There's an obvious alternate strategy to universal lockdown: selective lockdown. I.e., voluntary isolation for elderly and vulnerable populations. I've seen it suggested a few times (only a few!) since March, and the response is always one of the following:
(1) Why should the elderly alone be punished? (They shouldn't; self-isolation is voluntary.) But if young people are allowed to do whatever they want, and the elderly are told that they're vulnerable, they will self-isolate rather than die, and so feel that they are being punished. (Are you saying that if the choice is to imprison everybody involuntarily, or just the elderly on a voluntary basis, the former is more fair?)
(2) It's impractical to isolate only the vulnerable. Their quarantine will almost inevitably be broken at some point, either by accident or deliberately, and at that point, it's the same as not protecting them at all. (This is the more reasonable argument, but it's based on an assumption that isolation is impossible, which invalidates the whole idea of isolating everybody in the first place.)
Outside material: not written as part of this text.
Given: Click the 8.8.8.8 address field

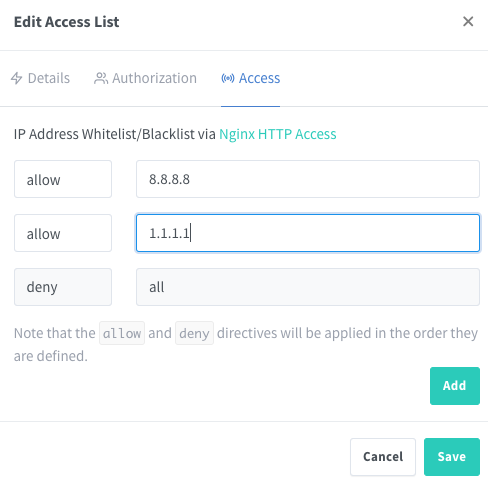Looking at the screenshot, I should 308,179.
I would argue that there is no rational argument for universal lockdown. None whatsoever. It is an indefensible position when countered with the idea of voluntary self-isolation among those who are (or feel) vulnerable. You're right, there is no perfect solution. The problem is too large, the landscape of threats to human health is far too complex ever to be comprehended by any biological mind, or rationally reasoned about by any synthetic mind. The immune system evolved to solve this insoluble problem in a similarly incomprehensible way. We have encoded in our DNA nearly a billion years of problem-solving strategies related to individual _and_collective_ health. The strategies work not only on the personal scale, but on the scale of families, communities, nations and planets; and not only on the scale of specific viral illnesses, but on the scale of generations, civilizations and species. The idea that the optimization of health can be usefully regulated by the political machinations of a capitalist country like the US seems more than a little ridiculous to me. Human intervention in incomprehensible systems can only result in effectively random changes to that system. That's all a lockdown could ever hope to achieve. A flip of the coin makes things worse.